The Parliament of Finland initiated the renewal of planning law in 1969 to make planning more responsive to urbanisation and promote sustainable forms of urbanisation. However, the current Land Use and Building Act (132/1999) did not come to force until 2000. In the Land Use and Building Act, there is a strong emphasis not only on sustainability-related goals but also on public participation in planning. The main reason for this is that urban development – at least ideally – is no longer primarily greenfield development, but defragmentation-oriented planning based on urban infills (Jääskeläinen & Syrjänen 2000). When planning takes place in populated areas, interaction with existing stakeholders is needed to prevent planning conflicts.

Legal basis

The legislation concerning planning and building in Finland builds on the ideal of a relatively wide discretionary leeway and a flexible style of regulation based on ‘open’ norms (Jääskeläinen & Syrjänen 2000, 39). The Land Use and Building Act (132/1999) provides the general-level norms and provisions concerning land use and building, and according to Section 2 of the Act, ‘more detailed provisions and regulations concerning the planning, building development and use of land areas may be issued by decree, ministerial decision or in a local authority’s building ordinance […]’. In addition, numerous other sectoral acts must be taken into account in land-use planning.

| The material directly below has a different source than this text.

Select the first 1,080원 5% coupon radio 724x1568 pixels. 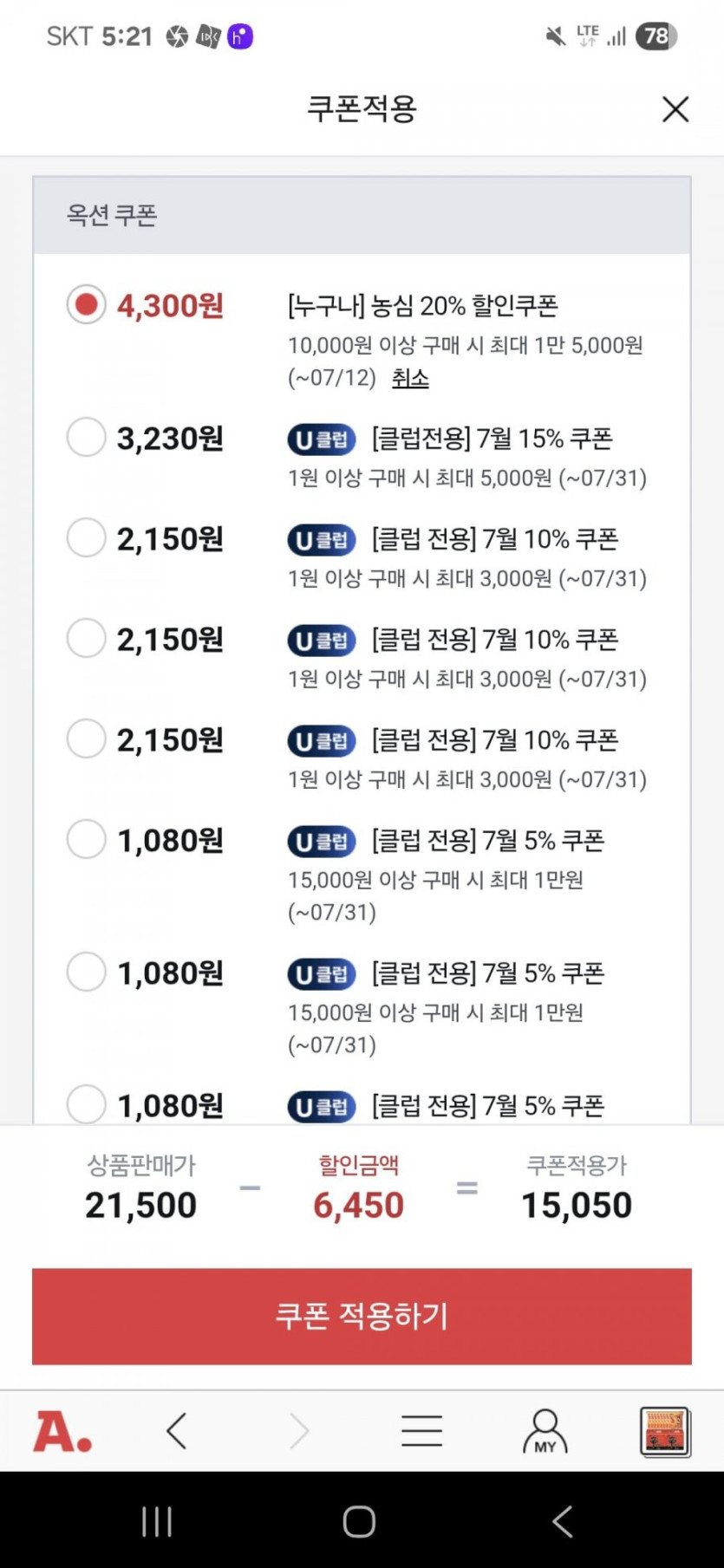(87, 840)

Due to their constitutionally guaranteed right to self-governance, municipalities have extensive planning rights, sometimes called a ‘planning monopoly’, which covers both drafting and ratifying the plans. In addition, regional councils have a right to draft and ratify regional plans.

Planning authorities

Following the Nordic administrative tradition, Finland is a unitary state with strong local government (Sjöblom 2010). There are three tiers of statutory planning in Finland: national, regional and municipal.

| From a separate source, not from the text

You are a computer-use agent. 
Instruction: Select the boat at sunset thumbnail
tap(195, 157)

At the national level, the Ministry of the Environment (Ympäristöministeriö) is the most important planning authority. The ministry is responsible for preparing planning legislation, specifically the Land Use and Building Act (132/1999), and for defining general planning goals and objectives in the ‘National Land Use Objectives’ (Valtakunnalliset alueidenkäyttötavoitteet, VAT). National land-use objectives must be taken into account in regional and other land-use planning in a way that promotes their implementation (Land Use and Building Act 132/199, Section 249). In addition to the Ministry of the Environment, other ministries also contribute to planning at a national level with regard to their specific sectoral focus, for example the Ministry of Transport and Communications (Liikenne- ja viestintäministeriö), the Ministry of Agriculture and Forestry (Maa- ja metsätalousministeriö), or the Ministry of Economic Affairs and Employment (Työ- ja elinkeinoministeriö).

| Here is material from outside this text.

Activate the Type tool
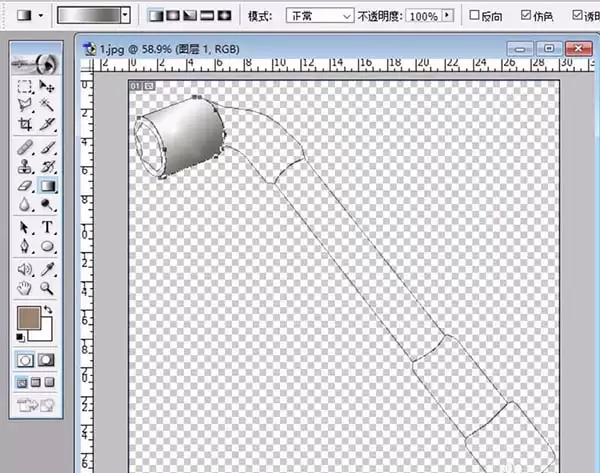This screenshot has height=473, width=600. click(x=47, y=227)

At the regional level, the Regional Councils have the competence to draft and approve Regional Land Use Plans. Regional Land Use Plans are legally binding, but they leave plenty of scope for the municipalities to address local land use and development issues. Regional Councils are also responsible for creating Regional Development Programmes and Regional Development Strategies, and they play an important role in the implementation of EU Cohesion Policy. Regional Councils are joint municipal authorities, i.e. their political decision-making organs are not directly elected but consist of representatives of the municipalities in the region. In 2022, additional Wellbeing Services Counties were established, which are responsible for health, social and rescue services.

At the local level, municipalities have a ‘land-use monopoly’, meaning that they are solely responsible for drawing up plans and ensuring sustainability and favourable living conditions within their jurisdiction. Regional or national actors do not have the means to control or disapprove local plan, yet local plans must not contradict Regional Land Use Plans. Public authorities, organizations as well as private citizens can appeal to plans with the claim that there is a contradiction to higher level plans. The court then decides whether the plan needs to be amended or repealed. Municipalities prepare Local Master Plans and Local Detailed Plans, both of which are legally binding. The plans are approved by the Municipal Council, consisting of elected decisionmakers.

Municipalities are powerful actors in land-use planning also because they oftentimes own land. Municipalities are also able to purchase land for future development needs on reasonable terms and conditions because there are several statutory land-policy instruments available to them.

Planning instruments

National Land Use Objectives (Valtakunnalliset alueidenkäyttötavoitteet, VAT)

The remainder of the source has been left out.